**Action item**
Taking the line that contains "Instruction: Click the" as the starting point, give again exactly every line up to and including the last line of the records below.

**Task material**
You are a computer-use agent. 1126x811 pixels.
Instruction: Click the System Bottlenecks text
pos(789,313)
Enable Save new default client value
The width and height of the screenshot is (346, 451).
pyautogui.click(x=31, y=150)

**Solution for this problem**
Instruction: Click the System Bottlenecks text
pos(789,313)
Enable Save new default client value
The width and height of the screenshot is (346, 451).
pyautogui.click(x=31, y=150)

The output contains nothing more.